Yes, even in 1965 television executives had no idea what they were doing.
So yes, that recitation, with Linus's voice suddenly echoing all around the auditorium, was the dramatic climax of the show, punctuated by his simple statement afterwards, "That's what Christmas is all about, Charlie Brown."
Dramatic climax, yes. Turning point? I don't think so, not anymore.
After all, what happens next? Charlie Brown picks up the barely-there Christmas tree, heads for home (skipping at least part of the way,) gets to Snoopy's first-prize doghouse with some lament and then resolution, and finally plucks an ornament off the doghouse, and then tries to attach it to the tree - and in so doing, by his own description, kills it. With great wailing ("everything I touch gets ruined"), he exits to drown in his sorrows once more.
The rest of the gang shows up. Linus, seemingly a day late and a dollar short, decides that the tree isn't so bad, he kinda likes it, and all it needs is "a little love." And then he wraps his blanket around the base of the tree, which somehow is able to stand up straight.
There's your turning point, almost at the very end. Linus wraps his blanket around the base of the tree.
Linus wraps his blanket around the tree.
Already twice in the show Linus has had to defend his blanket against Lucy's machinations to get rid of it. In the final case, as Lucy is yet again ready to commit violence to get her way, Linus somehow whips it into part of his shepherd's costume to thwart her plans. "See? You wouldn't hit an innocent shepherd, would you?" Also, at the very beginning of the show, he has had to hold on to his blanket despite Snoopy's running grab-and-dash.
Thinking across the broader history of Peanuts, how often does Linus willingly give up his blanket? Not very often at all. Those times when he does he seems to be in critical condition, something like this:
And yet, in this moment, Linus wraps that blanket around the tree seemingly without hesitation, and doesn't appear to pass out over the strain.
Charlie Brown heard Linus's Luke 2 recitation, but it didn't seem to sink in quite right. In his head it was still about using the tree to do something right. How that tree, alone amidst all those aluminum trees (side query: were aluminum Christmas trees ever a real thing?), had survived all that time, seemingly losing more needles than it actually had every time Charlie Brown picked it up; I have no idea. But still, for all that, CB was still trying to do something for himself; make the tree be the "right" tree for the Christmas pageant.
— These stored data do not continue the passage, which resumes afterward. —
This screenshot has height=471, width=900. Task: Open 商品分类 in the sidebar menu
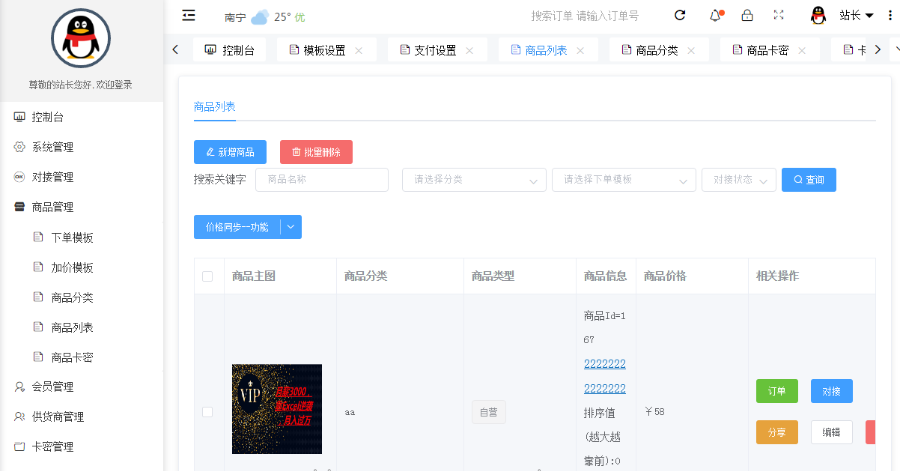click(72, 297)
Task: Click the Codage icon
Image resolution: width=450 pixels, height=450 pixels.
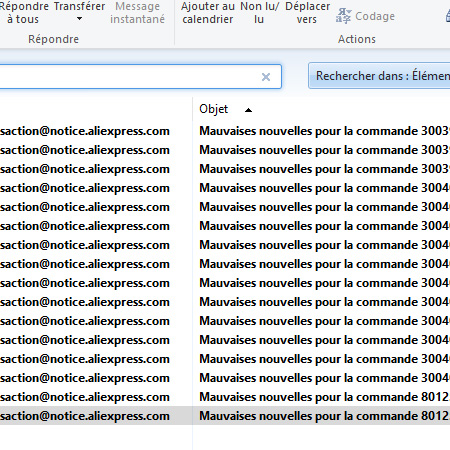Action: [x=343, y=16]
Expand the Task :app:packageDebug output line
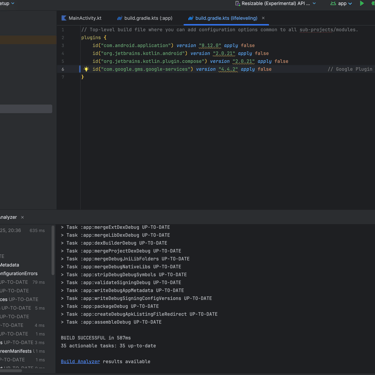375x375 pixels. point(62,306)
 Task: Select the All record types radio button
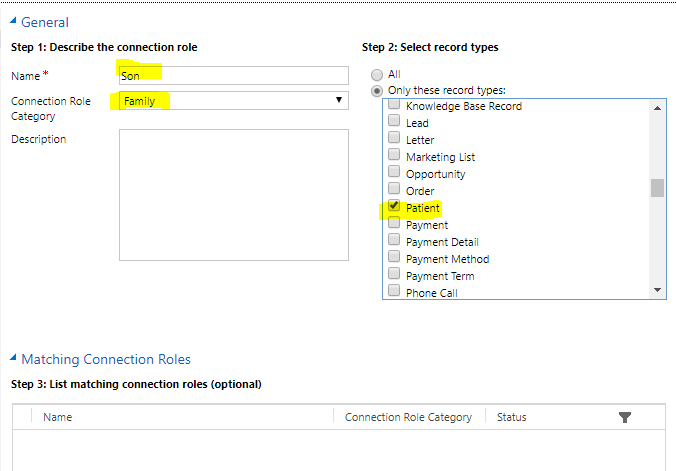pos(377,75)
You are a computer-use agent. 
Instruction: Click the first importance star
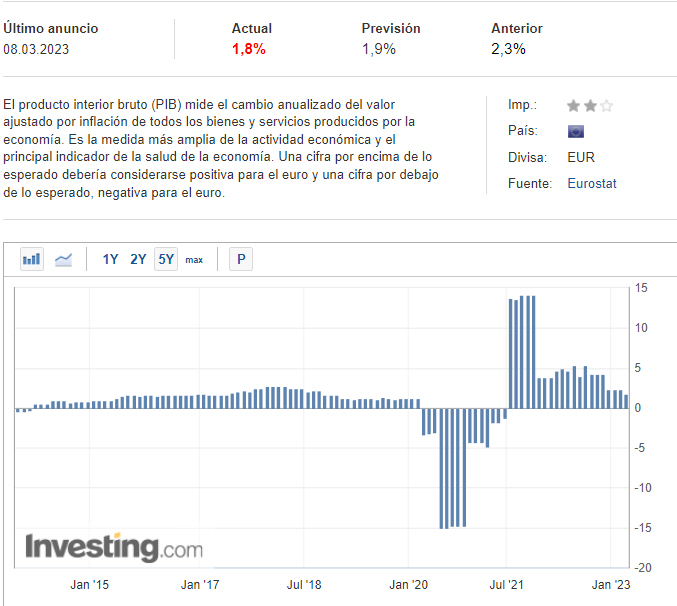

Whether or not it came of some of that Luke 2 passage sinking in on him, Linus saw what needed to be done for the tree. He wrapped his blanket around it, the rest of the gang stripped Snoopy's doghouse of Christmas paraphernalia, and then came the Miracle of the Fully-Greened Tree. The kids start to hum, CB returns and sees the Miracle of the Fully-Greened Tree for himself, they all sing "Hark! The Herald Angels Sing," and the credits roll.
Charlie Brown tried to use the tree to prove something to the other kids, and it didn't work. Linus gave up his blanket to support the tree (remember, "it just needs a little love") and it lived.
<puts pastor robe on>
In the end, it isn't just hearing the word, or the Word, that changes things. It's what you do with it that matters.
[Note: as I write this it's only the fourth day of Christmas. You have time to watch the special at least two or three more times, minimum.]